So Martin Valliant became an outlaw, Nature being stronger than the ingenious folly of dead saints.

It was Mellis who captained the adventure, for she was quicker in thought than Martin, and the day’s happenings had stunned him not a little.

She had her eyes on Woodmere, and both heart and head justified the choice. It was nearer to Troy Castle than the Black Moor, but this disadvantage was overbalanced by many virtues. The place lay in the thick of the woods; its broad mere made it very safe; and with but little labor the house itself could be put into a good state for defense. Arms and stores were hidden there. Moreover, it lay in the Red Rose country, where the Forest folk were most bitter against the Lord of Troy.
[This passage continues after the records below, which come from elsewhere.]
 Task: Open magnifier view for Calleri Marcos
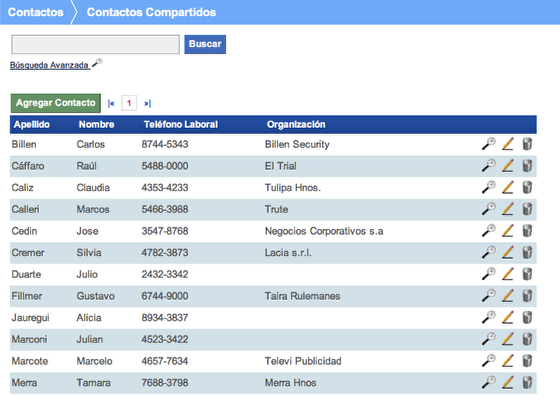point(489,209)
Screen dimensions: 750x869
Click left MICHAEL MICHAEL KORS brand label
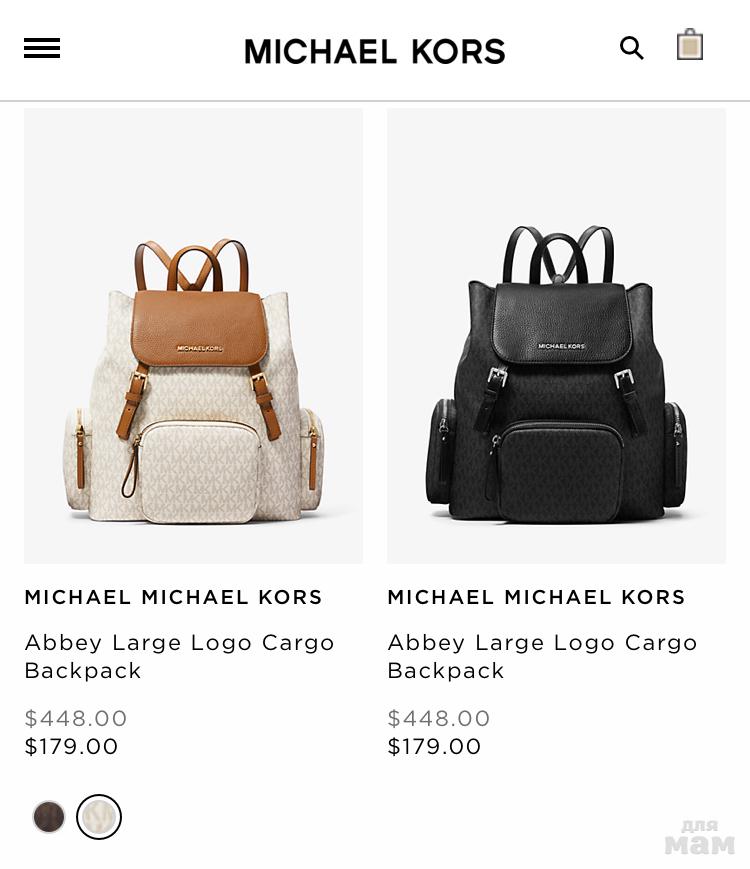tap(174, 597)
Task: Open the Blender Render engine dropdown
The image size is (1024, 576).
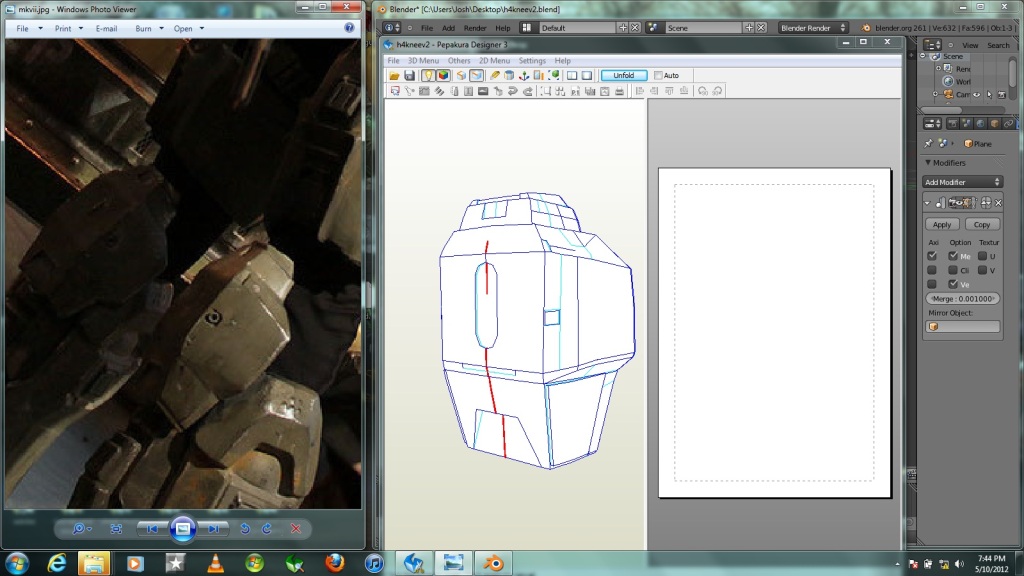Action: click(x=813, y=28)

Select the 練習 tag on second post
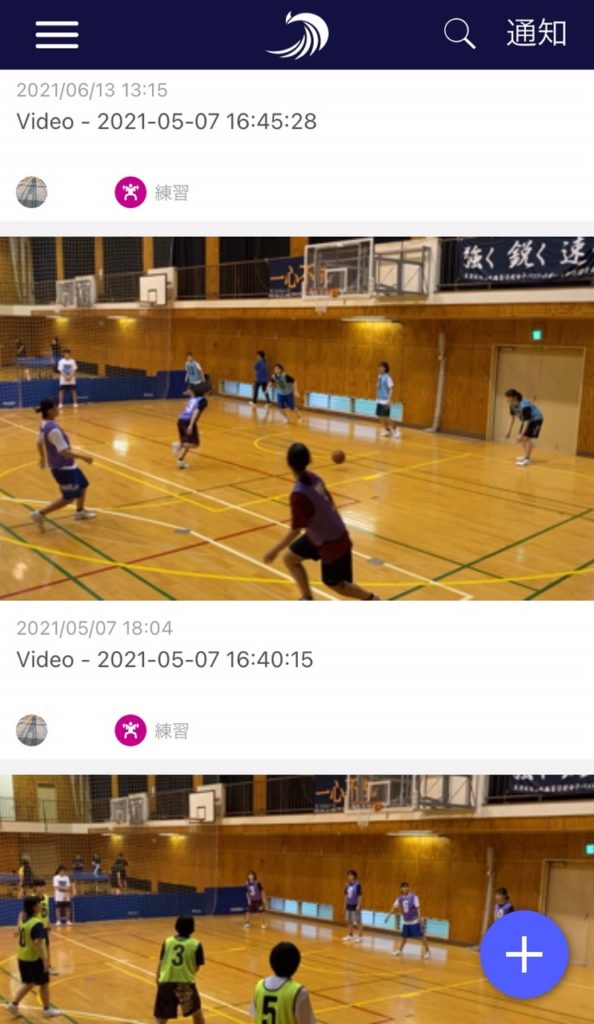tap(172, 731)
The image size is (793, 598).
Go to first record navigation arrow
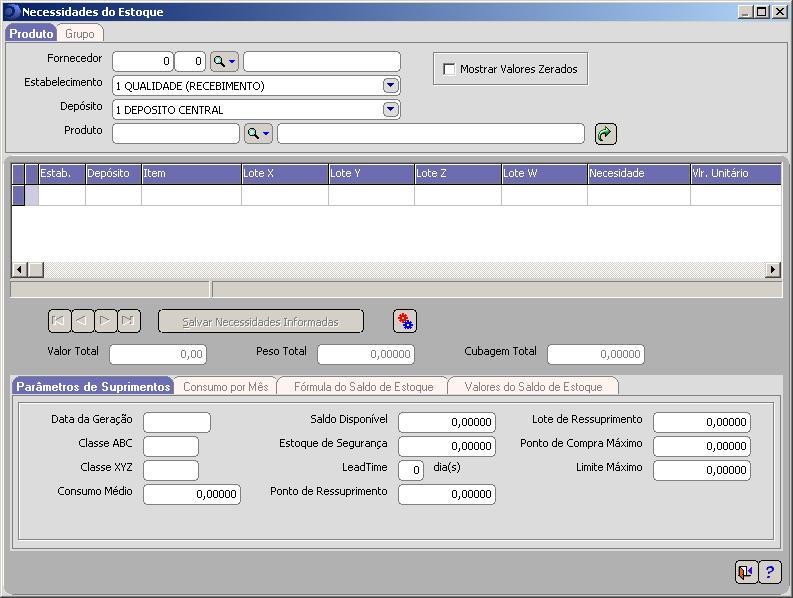tap(59, 321)
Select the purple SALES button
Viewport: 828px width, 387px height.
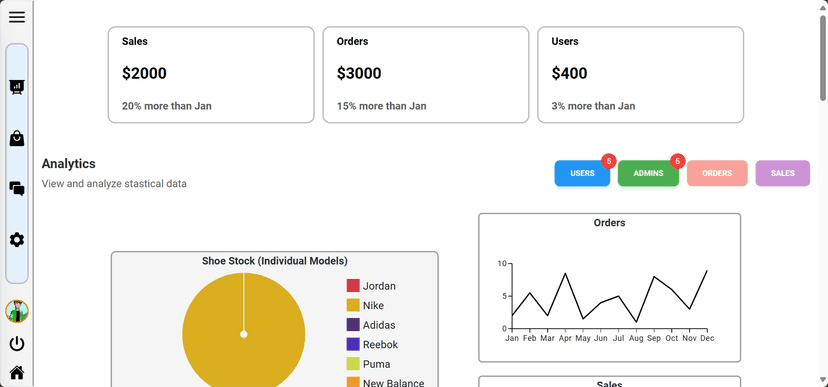[x=783, y=173]
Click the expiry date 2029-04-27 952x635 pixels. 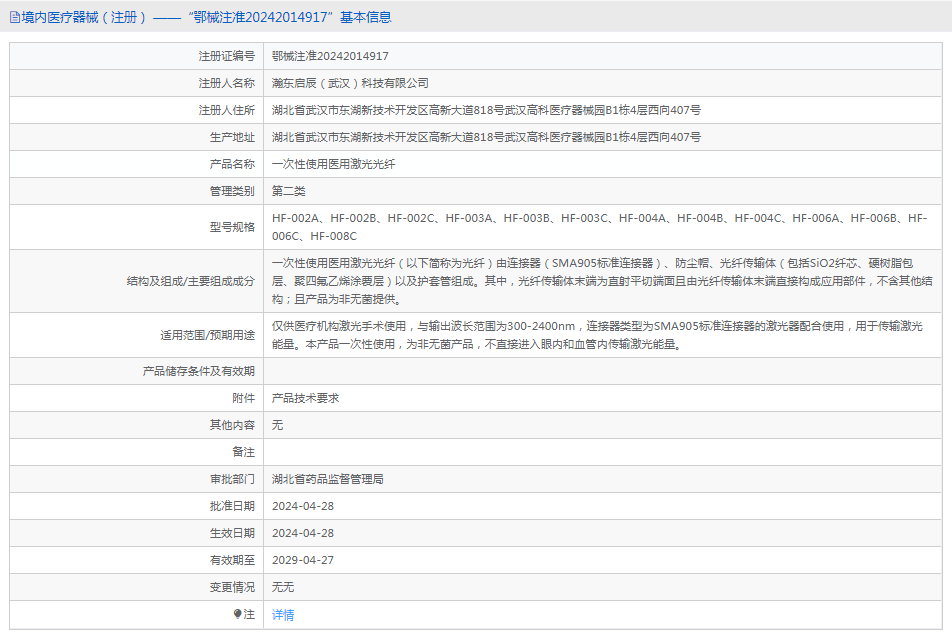click(303, 560)
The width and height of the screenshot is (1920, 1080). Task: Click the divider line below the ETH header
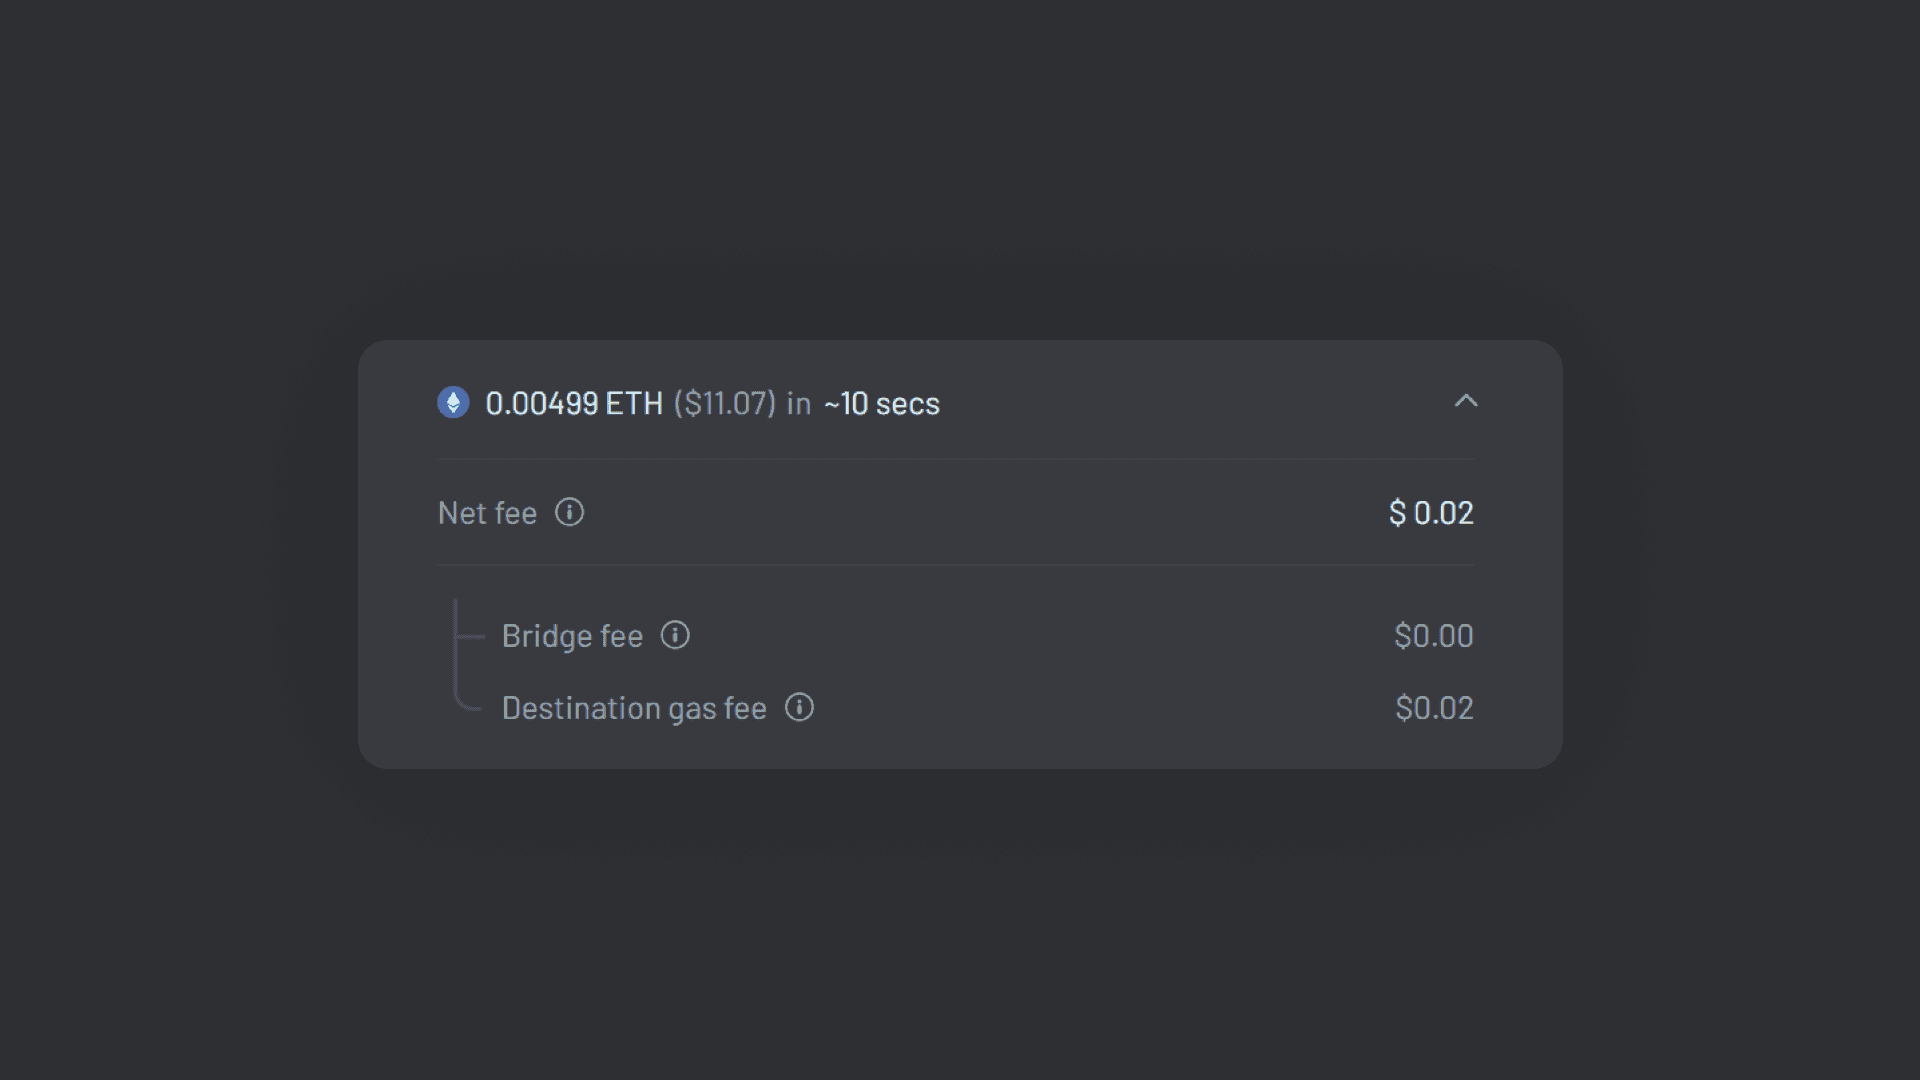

John Falconer held Badger Hill; the Blounts were at Bloody Rood, just south of the Rondel toward the west. Mellis counted on the Forest rallying to her when the secret word went forth that Richmond was crossing the seas.

“To horse, good comrade; or rather you and I will have to march and load the baggage on my horse. Have you much store of food?”

“Half a sack of flour, and some yeast.”

“Empty your cupboard into a couple of sacks. I will go and harness the horse.”

Martin Valliant was looking at the dead men. He loitered a moment, as though he could not decide what should be done with them.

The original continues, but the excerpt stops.